> [TEXT]
##############################

The Avraham Burg syndrome

Op-ed: How did one of Zionist left's leaders, a former Jewish Agency chairman and Knesset speaker, move to margins of anti-Zionist camp?

We are witnessing a man who has come a long and fascinating way, from the leadership of the Zionist camp to the margins of the anti-Zionist camp.

 

 

He was once a talented young man, a wonderful rhetorician, a television presenter, a Peace Now activist who quickly became the Labor Party's rising star, and later the Jewish Agency's chairman and Knesset speaker. He was the embodiment of the Zionist left. Both leftist and Zionist.

 

The year 2000 was one of the most fascinating years of the Israeli-Arab conflict. The Camp David talks failed, despite a first-ever Israeli willingness to divide Jerusalem. One of the strongest opponents was none other than Avraham (Avrum) Burg.

 

At the end of that year, on December 23, the Clinton outline was put on the table and approved by the Israeli government. The Palestinians' response was a big and clear "no," which included their insistence on the "right of return."

 

Burg speaks at a Hadash meeting. 'Intellectual lack of integrity, wild exaggerations and double standards towards Israel'
Burg speaks at a Hadash meeting. 'Intellectual lack of integrity, wild exaggerations and double standards towards Israel'

 

And what happened at the time to the wonder child of the left and Labor Party? He pointed an accusing finger at Israel. In September 2003, on the backdrop of the intensifying Palestinian terror, Burg published an article titled "The end of Zionism" in British newspaper The Guardian, and later in French daily Le Monde, in which he mainly provided justifications for the Palestinian murderousness.

 

"Israel, having ceased to care about the children of the Palestinians, should not be surprised when they come washed in hatred and blow themselves up in the centers of Israeli escapism," he wrote. "They spill their own blood in our restaurants in order to ruin our appetites, because they have children and parents at home who are hungry and humiliated."

 

Burg should have known that the Palestinians had rejected a proposal for a state. The leaders of the Arab world supported it, but then-Palestinian Authority Chairman Yasser Arafat preferred the road of violence.

 

Burg knew, and definitely should have known, that the suicide bombers' hatred was not the result of Israeli oppression but the result of incitement and brainwashing. The terror, already then, was not against the occupation – but against Israel's actual existence.

 

That was Burg's contribution to the demonization process, the dehumanization and delegitimization of Israel. It was a huge contribution. Because the article was written by a person who had served as the Jewish Agency chairman and as the Knesset speaker, and for several weeks in 2000 he was even Israel's acting president.

 

The deterioration continued. Burg became one of the camp's darlings. He was elected, for example, as chairman of the New Israel Fund's International Council, precisely because of his new views.

 

One can take a different road of course. Former Labor Party Chairwoman Shelly Yachimovich went the opposite way. She voted for Hadash in the past. She sobered up. The facts affected her. She is not against equality for Arabs, but she is also in favor of a Jewish nation state. She proves that one can be both leftist and Zionist.

 

One can and should criticize Israel. The policy includes mistakes as well. But what happened to Burg – a complete denial of the right for a Jewish nation state, using the excuse of "the need for equality" – has happened to many people in the left. The struggle for equality is justified. But does the fact that there is a Slovakian minority in the Czech Republic deny the right for a Czech nation state?

 

Burg's claims against Israel are so unfounded that it's hard to believe they are coming out of the mouth of a person who was the Labor Party's whiz kid.

 

If there is anything which characterizes demonization, it is concealed, among other things, in intellectual lack of integrity, in wild exaggerations, in double standards towards Israel. this is the syndrome which drove Burg crazy. This is the syndrome which is driving many in the left crazy.

 

Now Burg has now landed in the Hadash party whose secretary-general, Ayman Odeh, heads the committee against national service, which was established by the Higher Arab Monitoring Committee. There is no difference between opposing duties and opposing rights. It's of course the best way to increase the alienation between Jews and Arabs.

 

But don't worry, we are talking about Avrum Burg here. He will soon find excuses and justifications.

##############################

> [GIVEN INSTRUCTION A]
Make a Markdown table with the columns No. and Row text from the rows below. Start at the first line of the rows and end with the line containing "click(x=256, y=600)". Skip blank lines and omit the pictures.

##############################

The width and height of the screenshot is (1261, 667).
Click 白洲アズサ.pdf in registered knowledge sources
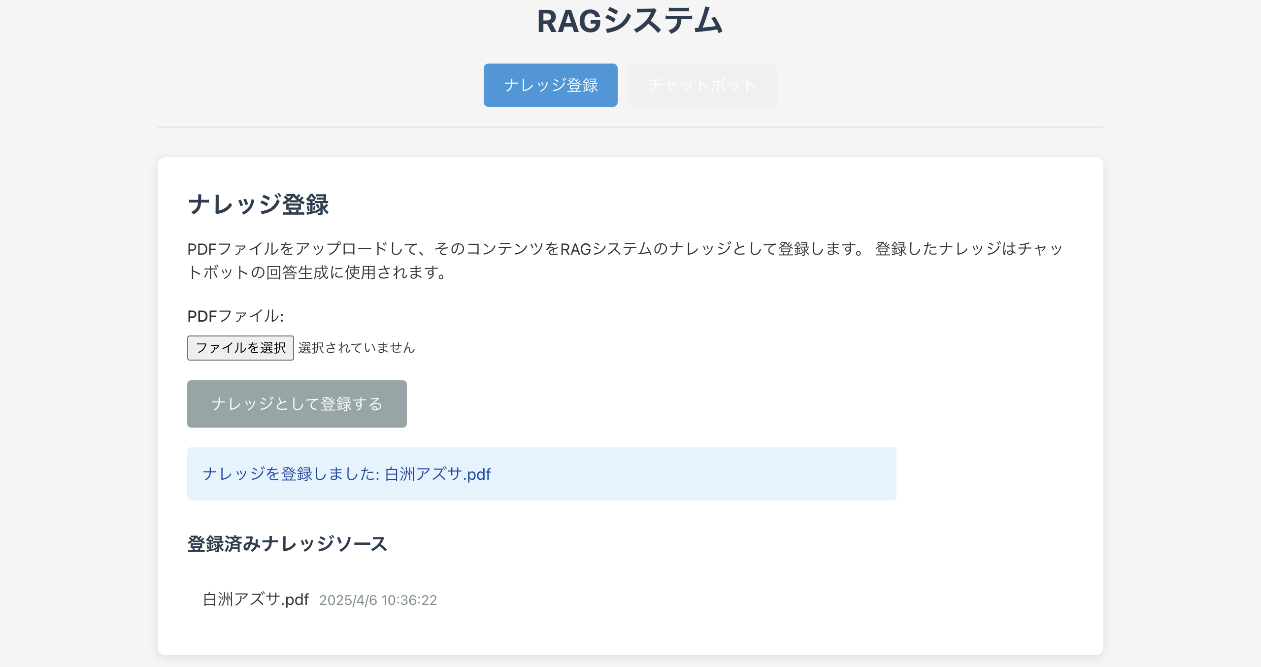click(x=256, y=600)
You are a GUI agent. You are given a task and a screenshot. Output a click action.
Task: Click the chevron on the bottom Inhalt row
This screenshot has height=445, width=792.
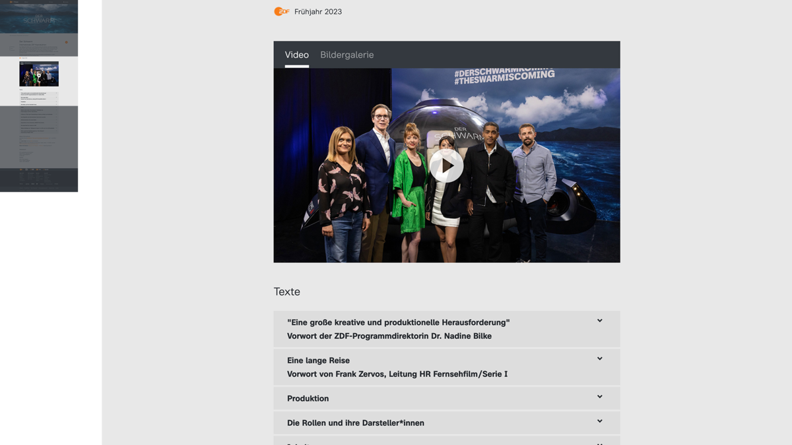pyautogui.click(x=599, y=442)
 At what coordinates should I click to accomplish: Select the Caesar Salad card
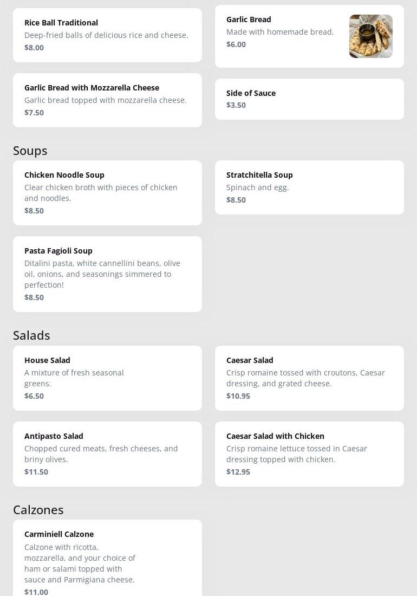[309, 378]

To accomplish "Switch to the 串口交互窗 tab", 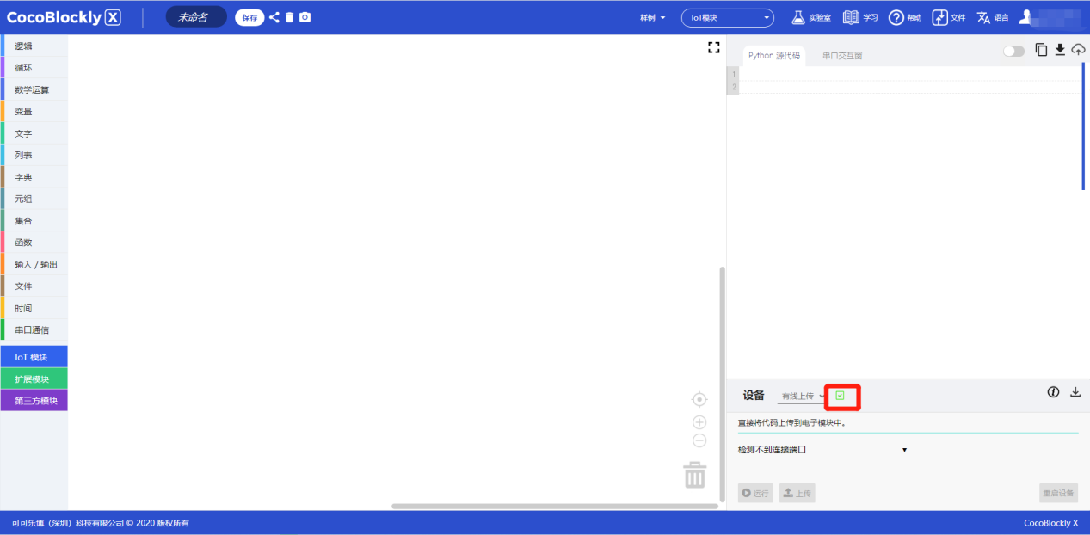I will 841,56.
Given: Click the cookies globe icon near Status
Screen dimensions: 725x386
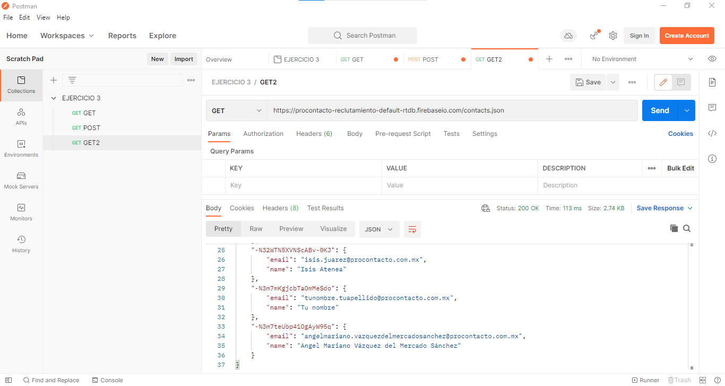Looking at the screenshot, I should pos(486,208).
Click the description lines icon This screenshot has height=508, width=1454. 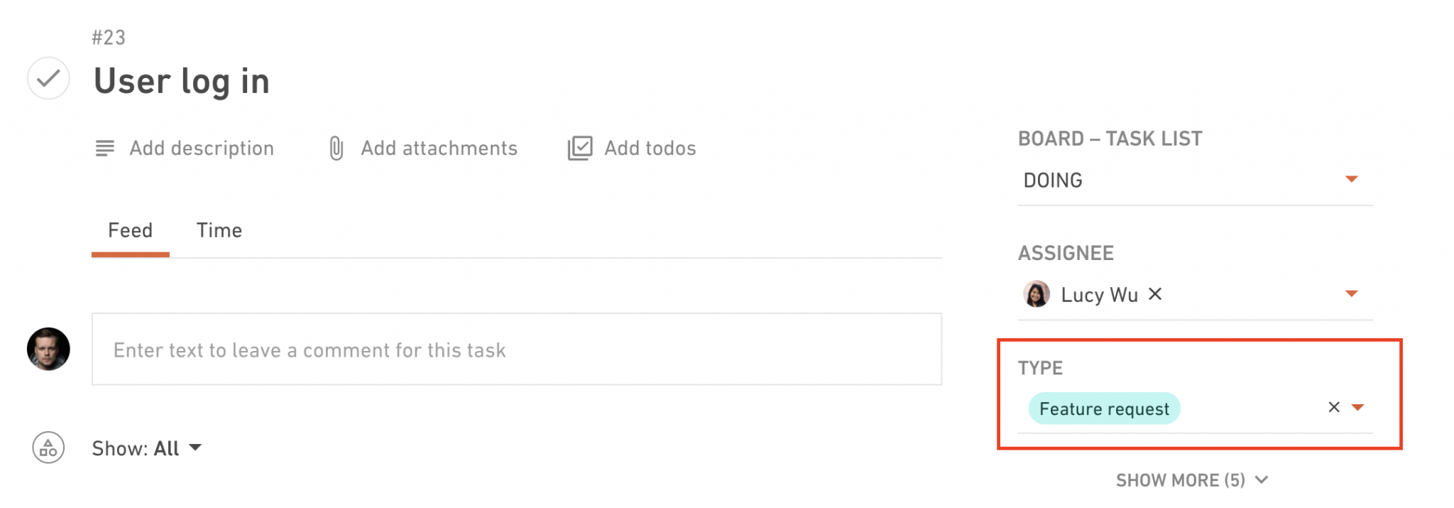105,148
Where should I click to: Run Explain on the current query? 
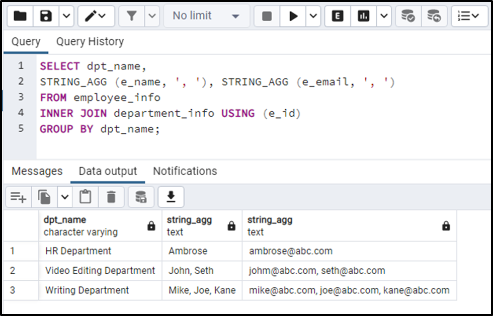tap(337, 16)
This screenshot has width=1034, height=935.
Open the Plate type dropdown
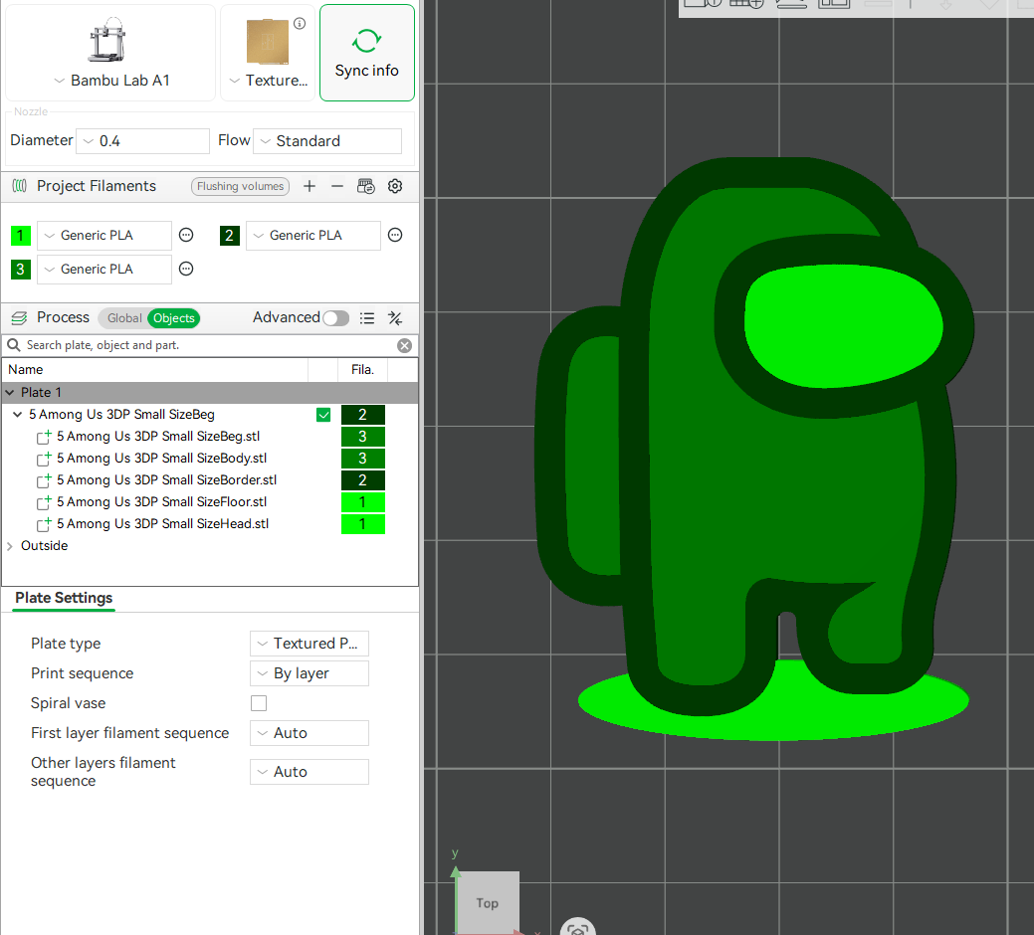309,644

##############################

> [GIVEN INSTRUCTION B]
Copy the op-ed word for word, from "We are witnessing" through "left. Both leftist and Zionist.".

> [CORRECT RESPONSE A]
| No. | Row text |
|---|---|
| 1 | The width and height of the screenshot is (1261, 667). |
| 2 | Click 白洲アズサ.pdf in registered knowledge sources |
| 3 | click(x=256, y=600) |

> [CORRECT RESPONSE B]
We are witnessing a man who has come a long and fascinating way, from the leadership of the Zionist camp to the margins of the anti-Zionist camp.

 

 

He was once a talented young man, a wonderful rhetorician, a television presenter, a Peace Now activist who quickly became the Labor Party's rising star, and later the Jewish Agency's chairman and Knesset speaker. He was the embodiment of the Zionist left. Both leftist and Zionist.